• _Task prompt_
Could you repeat exactly the lines below, from the line containing "Sort by KBytes column sort icon" through the last one, both included, while leaving out any pictures?

Stored data
== Segment start ==
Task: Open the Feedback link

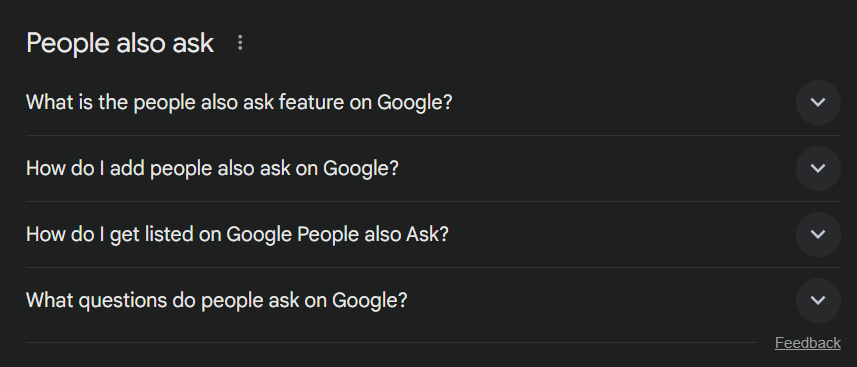Action: point(807,343)
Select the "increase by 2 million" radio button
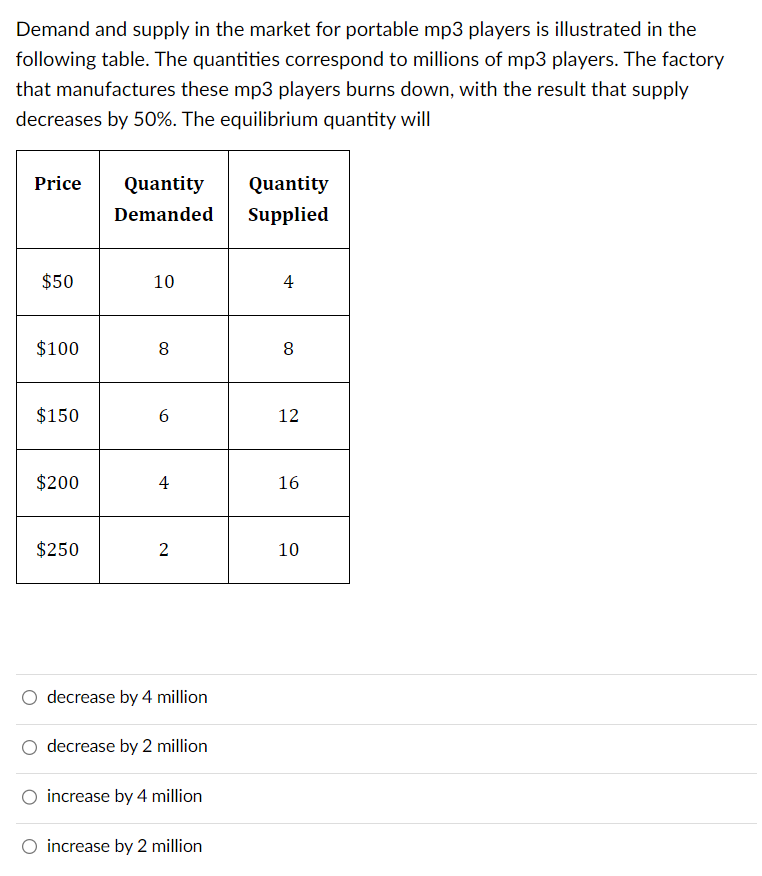The width and height of the screenshot is (762, 876). pos(30,846)
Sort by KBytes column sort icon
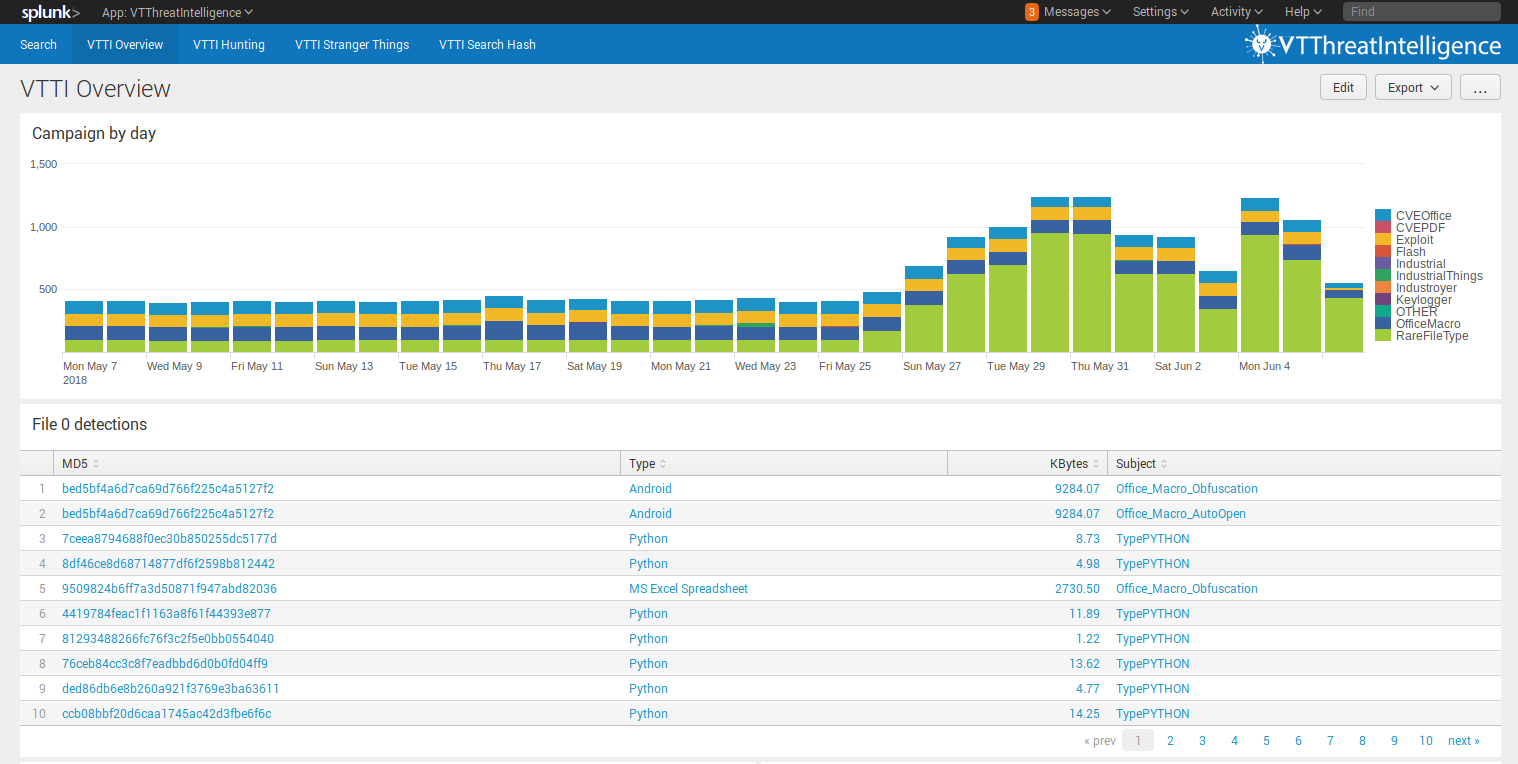 (1097, 464)
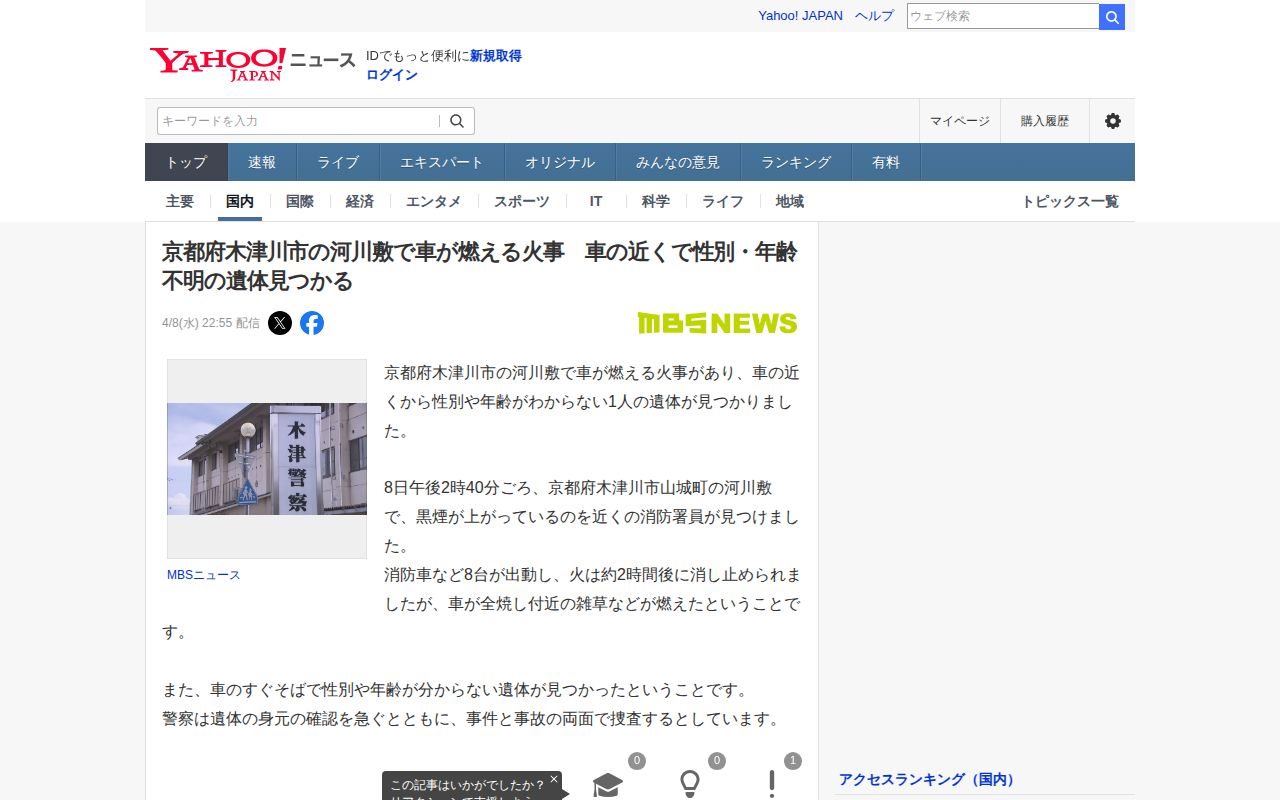Click the keyword input field
This screenshot has height=800, width=1280.
point(298,121)
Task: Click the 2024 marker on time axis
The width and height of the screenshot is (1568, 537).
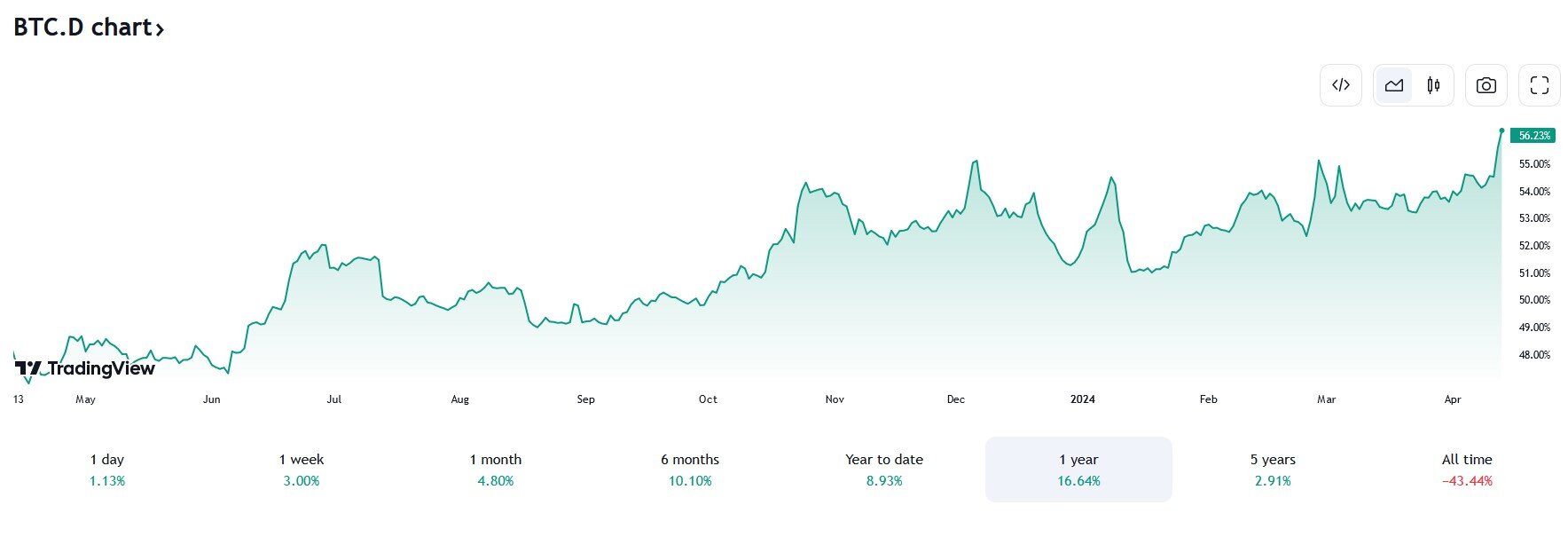Action: tap(1082, 399)
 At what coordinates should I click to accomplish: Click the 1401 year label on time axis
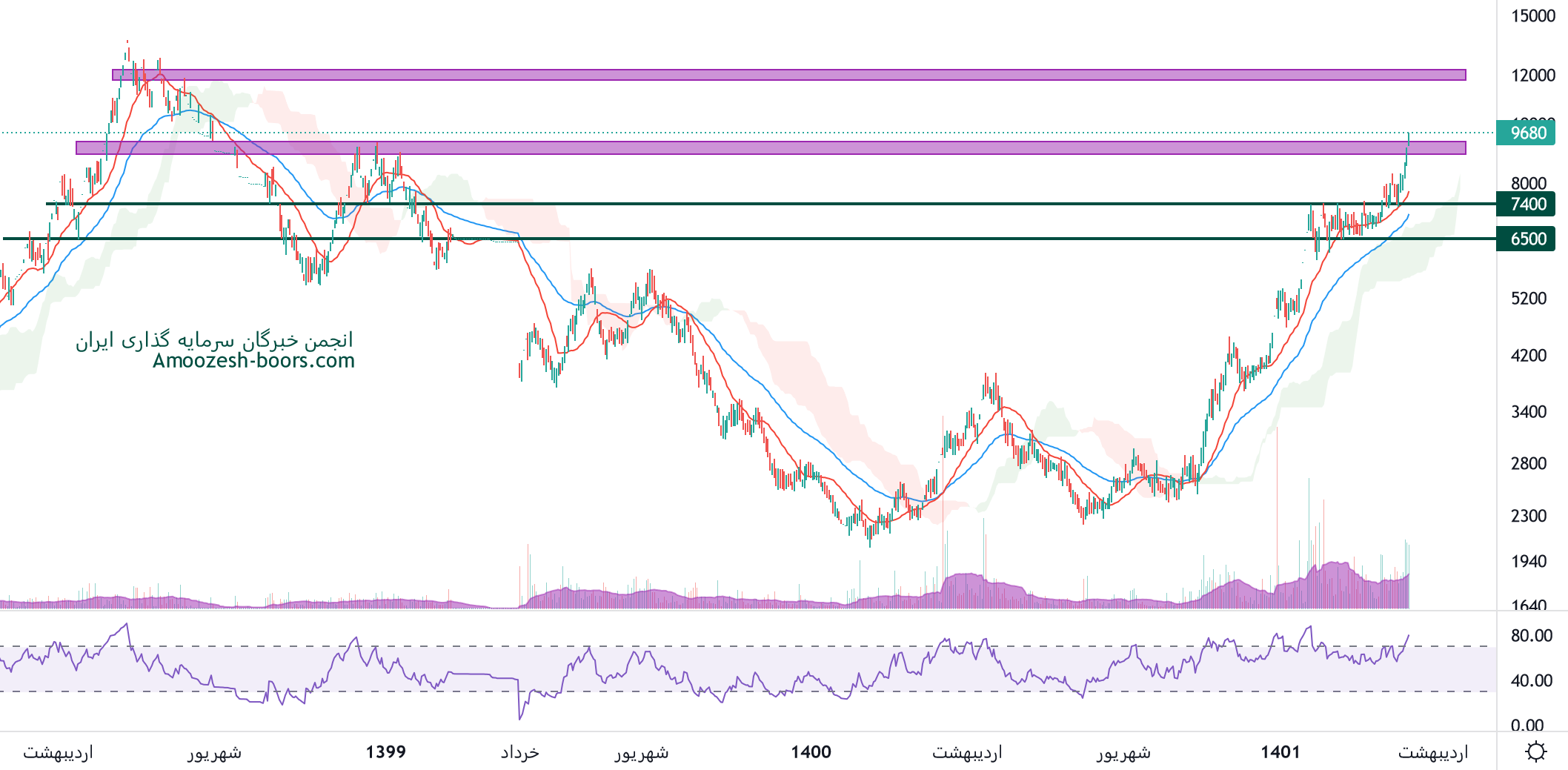pyautogui.click(x=1280, y=752)
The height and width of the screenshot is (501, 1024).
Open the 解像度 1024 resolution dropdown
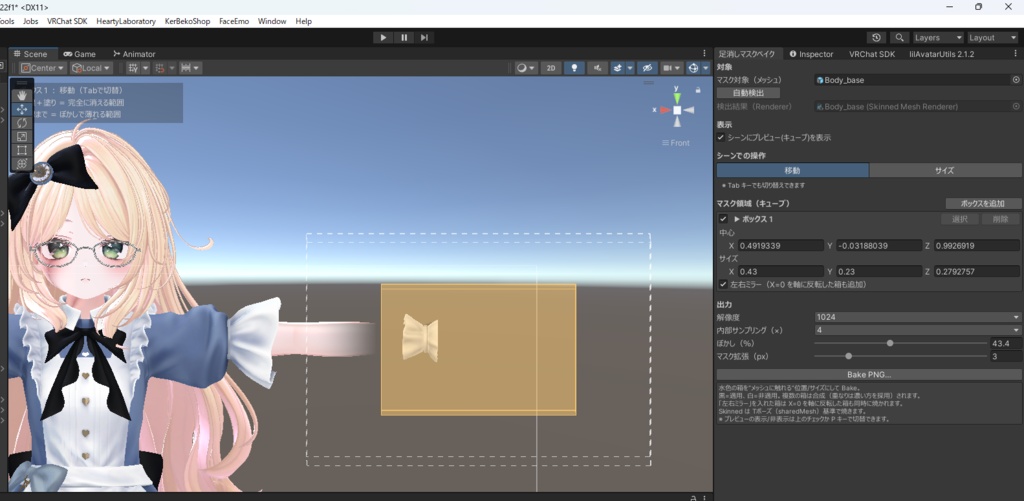tap(917, 317)
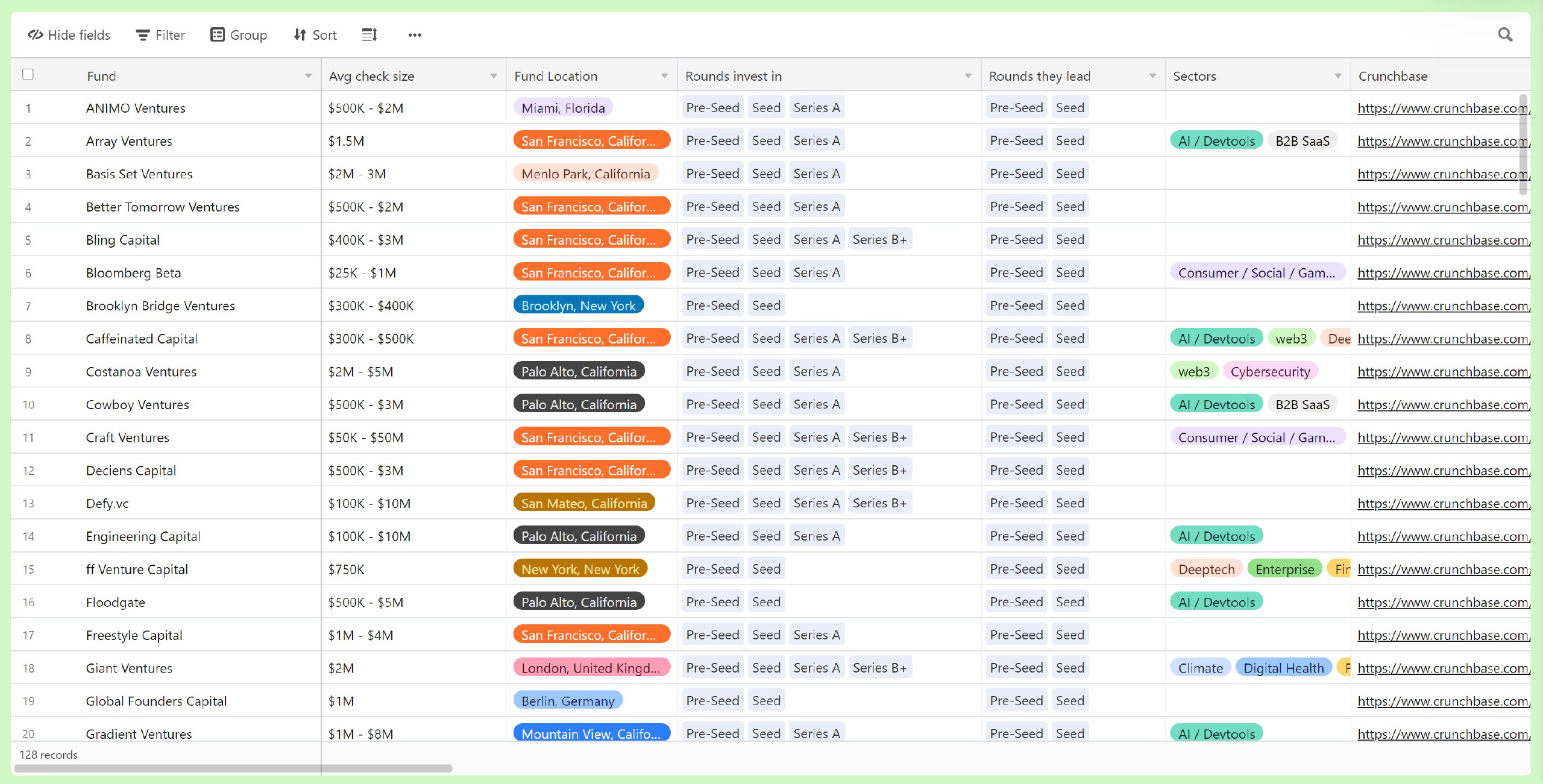Open Hide fields menu option
This screenshot has width=1543, height=784.
pyautogui.click(x=71, y=34)
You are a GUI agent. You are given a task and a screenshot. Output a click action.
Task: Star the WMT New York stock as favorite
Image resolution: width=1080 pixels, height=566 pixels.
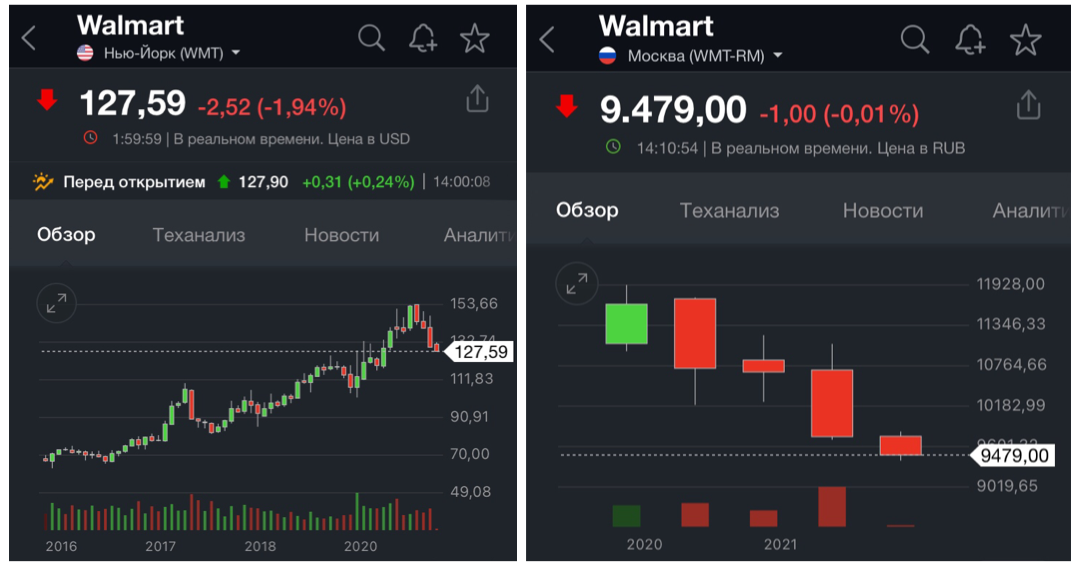pos(474,38)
== Segment end ==
• _Reply_
Sort by KBytes column sort icon
 (1097, 464)
Click the keyword input field
This screenshot has height=800, width=1280.
point(298,121)
Task: Click the 2024 marker on time axis
The width and height of the screenshot is (1568, 537).
Action: tap(1082, 399)
 At what coordinates should I click to accomplish: Click the 1401 year label on time axis
pyautogui.click(x=1280, y=752)
The height and width of the screenshot is (501, 1024).
Open the 解像度 1024 resolution dropdown
tap(917, 317)
Open Hide fields menu option
This screenshot has width=1543, height=784.
pyautogui.click(x=71, y=34)
You are a GUI agent. You are given a task and a screenshot. Output a click action.
Task: Star the WMT New York stock as favorite
Image resolution: width=1080 pixels, height=566 pixels.
pos(474,38)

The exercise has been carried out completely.